* _Recorded information_:
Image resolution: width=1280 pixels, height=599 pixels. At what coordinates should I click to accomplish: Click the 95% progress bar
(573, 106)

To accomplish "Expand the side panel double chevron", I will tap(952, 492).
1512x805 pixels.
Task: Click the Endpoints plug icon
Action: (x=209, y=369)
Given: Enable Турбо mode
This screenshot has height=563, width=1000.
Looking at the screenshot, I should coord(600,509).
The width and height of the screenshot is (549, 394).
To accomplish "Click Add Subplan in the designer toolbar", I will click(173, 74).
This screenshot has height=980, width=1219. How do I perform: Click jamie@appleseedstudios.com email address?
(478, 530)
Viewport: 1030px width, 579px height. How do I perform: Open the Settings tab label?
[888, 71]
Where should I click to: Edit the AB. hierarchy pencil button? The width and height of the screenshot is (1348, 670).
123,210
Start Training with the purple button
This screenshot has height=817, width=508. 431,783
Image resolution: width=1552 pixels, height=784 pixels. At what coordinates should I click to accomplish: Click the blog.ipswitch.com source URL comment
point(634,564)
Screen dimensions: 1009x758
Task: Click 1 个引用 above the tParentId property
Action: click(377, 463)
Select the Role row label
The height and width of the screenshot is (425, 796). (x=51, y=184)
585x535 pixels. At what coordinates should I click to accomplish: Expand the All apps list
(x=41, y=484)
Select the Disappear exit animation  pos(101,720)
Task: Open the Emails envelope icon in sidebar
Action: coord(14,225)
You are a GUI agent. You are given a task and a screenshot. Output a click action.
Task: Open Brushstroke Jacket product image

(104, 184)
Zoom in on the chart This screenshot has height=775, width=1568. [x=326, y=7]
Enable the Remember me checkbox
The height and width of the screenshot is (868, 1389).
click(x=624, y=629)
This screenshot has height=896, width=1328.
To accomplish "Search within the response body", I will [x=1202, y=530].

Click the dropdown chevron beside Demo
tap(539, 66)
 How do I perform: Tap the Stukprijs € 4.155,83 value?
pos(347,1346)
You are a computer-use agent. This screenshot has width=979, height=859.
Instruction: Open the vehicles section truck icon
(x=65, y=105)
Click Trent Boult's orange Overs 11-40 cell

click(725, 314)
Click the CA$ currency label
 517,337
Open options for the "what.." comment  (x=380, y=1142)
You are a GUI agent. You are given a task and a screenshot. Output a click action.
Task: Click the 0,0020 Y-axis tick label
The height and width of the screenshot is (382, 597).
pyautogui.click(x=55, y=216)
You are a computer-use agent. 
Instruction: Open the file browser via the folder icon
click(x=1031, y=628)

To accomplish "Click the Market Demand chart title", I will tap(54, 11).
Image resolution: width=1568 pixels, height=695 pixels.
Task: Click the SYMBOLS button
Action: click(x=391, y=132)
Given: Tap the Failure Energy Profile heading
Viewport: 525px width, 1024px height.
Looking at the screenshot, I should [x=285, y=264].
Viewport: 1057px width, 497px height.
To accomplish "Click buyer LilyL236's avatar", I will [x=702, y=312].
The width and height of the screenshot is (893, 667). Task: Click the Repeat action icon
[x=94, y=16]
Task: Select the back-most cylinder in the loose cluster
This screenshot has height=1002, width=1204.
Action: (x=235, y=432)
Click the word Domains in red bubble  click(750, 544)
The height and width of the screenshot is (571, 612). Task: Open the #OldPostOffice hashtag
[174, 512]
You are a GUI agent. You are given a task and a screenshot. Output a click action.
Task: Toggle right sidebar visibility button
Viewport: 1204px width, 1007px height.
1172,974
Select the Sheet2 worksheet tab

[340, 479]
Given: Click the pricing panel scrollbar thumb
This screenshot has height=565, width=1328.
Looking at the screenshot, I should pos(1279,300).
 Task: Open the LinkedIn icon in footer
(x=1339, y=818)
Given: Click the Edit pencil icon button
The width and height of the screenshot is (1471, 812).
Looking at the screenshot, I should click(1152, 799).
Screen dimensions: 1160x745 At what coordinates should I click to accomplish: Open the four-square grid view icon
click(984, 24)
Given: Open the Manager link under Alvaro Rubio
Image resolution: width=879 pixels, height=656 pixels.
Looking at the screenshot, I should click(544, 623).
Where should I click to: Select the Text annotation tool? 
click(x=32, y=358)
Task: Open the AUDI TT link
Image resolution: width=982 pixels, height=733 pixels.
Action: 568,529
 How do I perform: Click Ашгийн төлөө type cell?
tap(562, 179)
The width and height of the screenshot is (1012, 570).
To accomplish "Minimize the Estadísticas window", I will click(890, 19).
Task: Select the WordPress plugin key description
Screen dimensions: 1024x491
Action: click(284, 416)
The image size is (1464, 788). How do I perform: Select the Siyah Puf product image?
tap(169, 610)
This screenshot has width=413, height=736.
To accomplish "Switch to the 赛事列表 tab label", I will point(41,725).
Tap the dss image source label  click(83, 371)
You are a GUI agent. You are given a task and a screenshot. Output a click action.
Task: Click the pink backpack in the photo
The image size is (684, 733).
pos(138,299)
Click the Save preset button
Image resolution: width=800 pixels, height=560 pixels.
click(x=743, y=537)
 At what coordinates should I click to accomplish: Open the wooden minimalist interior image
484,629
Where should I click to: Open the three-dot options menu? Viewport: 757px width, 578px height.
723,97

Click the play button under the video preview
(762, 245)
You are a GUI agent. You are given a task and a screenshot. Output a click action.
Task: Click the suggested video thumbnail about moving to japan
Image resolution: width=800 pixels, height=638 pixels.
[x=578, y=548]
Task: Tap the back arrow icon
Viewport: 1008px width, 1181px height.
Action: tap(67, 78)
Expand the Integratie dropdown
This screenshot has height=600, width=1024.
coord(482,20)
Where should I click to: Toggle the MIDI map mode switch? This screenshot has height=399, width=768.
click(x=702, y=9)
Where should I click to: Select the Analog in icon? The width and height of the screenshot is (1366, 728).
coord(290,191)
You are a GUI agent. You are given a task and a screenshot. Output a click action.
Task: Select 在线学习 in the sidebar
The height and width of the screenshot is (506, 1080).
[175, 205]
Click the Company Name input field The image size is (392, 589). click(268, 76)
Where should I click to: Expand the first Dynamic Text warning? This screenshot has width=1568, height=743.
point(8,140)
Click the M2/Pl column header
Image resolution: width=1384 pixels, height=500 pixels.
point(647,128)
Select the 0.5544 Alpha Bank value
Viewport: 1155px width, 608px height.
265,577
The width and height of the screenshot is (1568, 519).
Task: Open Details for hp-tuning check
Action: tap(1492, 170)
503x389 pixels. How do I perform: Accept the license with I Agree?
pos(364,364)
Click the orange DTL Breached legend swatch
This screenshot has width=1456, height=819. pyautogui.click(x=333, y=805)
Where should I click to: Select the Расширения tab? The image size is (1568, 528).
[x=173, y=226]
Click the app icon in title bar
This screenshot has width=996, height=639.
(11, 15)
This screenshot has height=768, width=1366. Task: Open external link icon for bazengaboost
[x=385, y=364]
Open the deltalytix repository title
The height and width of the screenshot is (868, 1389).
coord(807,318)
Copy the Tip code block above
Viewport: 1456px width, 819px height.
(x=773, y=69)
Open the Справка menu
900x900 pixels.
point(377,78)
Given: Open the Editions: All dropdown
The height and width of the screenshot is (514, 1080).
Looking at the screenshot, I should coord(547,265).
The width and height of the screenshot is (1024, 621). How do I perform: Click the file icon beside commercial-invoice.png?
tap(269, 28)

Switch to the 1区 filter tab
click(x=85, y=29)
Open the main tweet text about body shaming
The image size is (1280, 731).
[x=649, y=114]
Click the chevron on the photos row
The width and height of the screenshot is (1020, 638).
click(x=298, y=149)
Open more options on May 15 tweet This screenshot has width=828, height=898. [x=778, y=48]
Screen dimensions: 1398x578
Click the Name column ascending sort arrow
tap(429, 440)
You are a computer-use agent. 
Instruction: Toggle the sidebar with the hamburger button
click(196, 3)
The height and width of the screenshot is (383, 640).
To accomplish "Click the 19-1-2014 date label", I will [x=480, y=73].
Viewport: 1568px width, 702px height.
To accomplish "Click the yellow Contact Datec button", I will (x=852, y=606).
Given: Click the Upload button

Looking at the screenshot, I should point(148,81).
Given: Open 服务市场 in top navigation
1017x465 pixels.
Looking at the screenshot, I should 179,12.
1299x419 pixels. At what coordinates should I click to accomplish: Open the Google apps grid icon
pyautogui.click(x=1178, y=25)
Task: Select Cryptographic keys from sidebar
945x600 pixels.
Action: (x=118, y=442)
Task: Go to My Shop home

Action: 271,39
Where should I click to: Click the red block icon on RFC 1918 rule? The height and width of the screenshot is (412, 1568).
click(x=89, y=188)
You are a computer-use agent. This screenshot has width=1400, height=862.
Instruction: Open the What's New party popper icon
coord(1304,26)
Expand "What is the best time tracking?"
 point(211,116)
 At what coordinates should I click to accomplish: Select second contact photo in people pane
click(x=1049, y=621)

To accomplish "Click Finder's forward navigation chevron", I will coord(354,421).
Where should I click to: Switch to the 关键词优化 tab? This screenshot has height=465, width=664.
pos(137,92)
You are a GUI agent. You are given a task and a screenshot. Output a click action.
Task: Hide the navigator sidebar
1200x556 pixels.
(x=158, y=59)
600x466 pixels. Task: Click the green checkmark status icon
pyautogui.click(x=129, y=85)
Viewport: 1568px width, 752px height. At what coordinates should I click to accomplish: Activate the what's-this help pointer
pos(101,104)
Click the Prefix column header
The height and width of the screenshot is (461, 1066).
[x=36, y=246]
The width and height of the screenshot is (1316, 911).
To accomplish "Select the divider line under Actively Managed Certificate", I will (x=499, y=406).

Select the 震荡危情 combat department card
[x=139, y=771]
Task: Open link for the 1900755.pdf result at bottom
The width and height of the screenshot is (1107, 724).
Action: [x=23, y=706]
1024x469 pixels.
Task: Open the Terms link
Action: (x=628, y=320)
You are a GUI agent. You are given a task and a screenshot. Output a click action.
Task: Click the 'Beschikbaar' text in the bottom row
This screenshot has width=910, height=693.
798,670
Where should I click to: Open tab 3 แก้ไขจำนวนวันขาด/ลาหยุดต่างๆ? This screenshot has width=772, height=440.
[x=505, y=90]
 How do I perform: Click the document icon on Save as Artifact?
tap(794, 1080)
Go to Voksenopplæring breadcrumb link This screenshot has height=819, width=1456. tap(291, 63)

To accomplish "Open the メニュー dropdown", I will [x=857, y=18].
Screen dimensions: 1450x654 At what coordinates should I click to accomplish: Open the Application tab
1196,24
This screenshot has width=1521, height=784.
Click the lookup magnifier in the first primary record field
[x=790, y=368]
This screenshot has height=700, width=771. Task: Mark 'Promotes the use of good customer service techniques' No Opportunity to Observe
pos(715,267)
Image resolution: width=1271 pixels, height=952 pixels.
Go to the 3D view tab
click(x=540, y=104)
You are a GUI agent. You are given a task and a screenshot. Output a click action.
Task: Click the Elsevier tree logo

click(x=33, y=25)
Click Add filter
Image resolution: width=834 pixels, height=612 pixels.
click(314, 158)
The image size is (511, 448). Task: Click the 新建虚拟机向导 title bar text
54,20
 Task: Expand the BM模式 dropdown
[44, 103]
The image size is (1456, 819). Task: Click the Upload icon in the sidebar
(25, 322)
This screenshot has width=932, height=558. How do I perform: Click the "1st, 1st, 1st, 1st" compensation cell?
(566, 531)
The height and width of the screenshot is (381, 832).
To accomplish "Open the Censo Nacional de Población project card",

* _Exercise_:
State how many lines of the material above contain the string "title", treating uppercase and lowercase letters as distinct. Give only the number.

* _Result for this exercise_:
4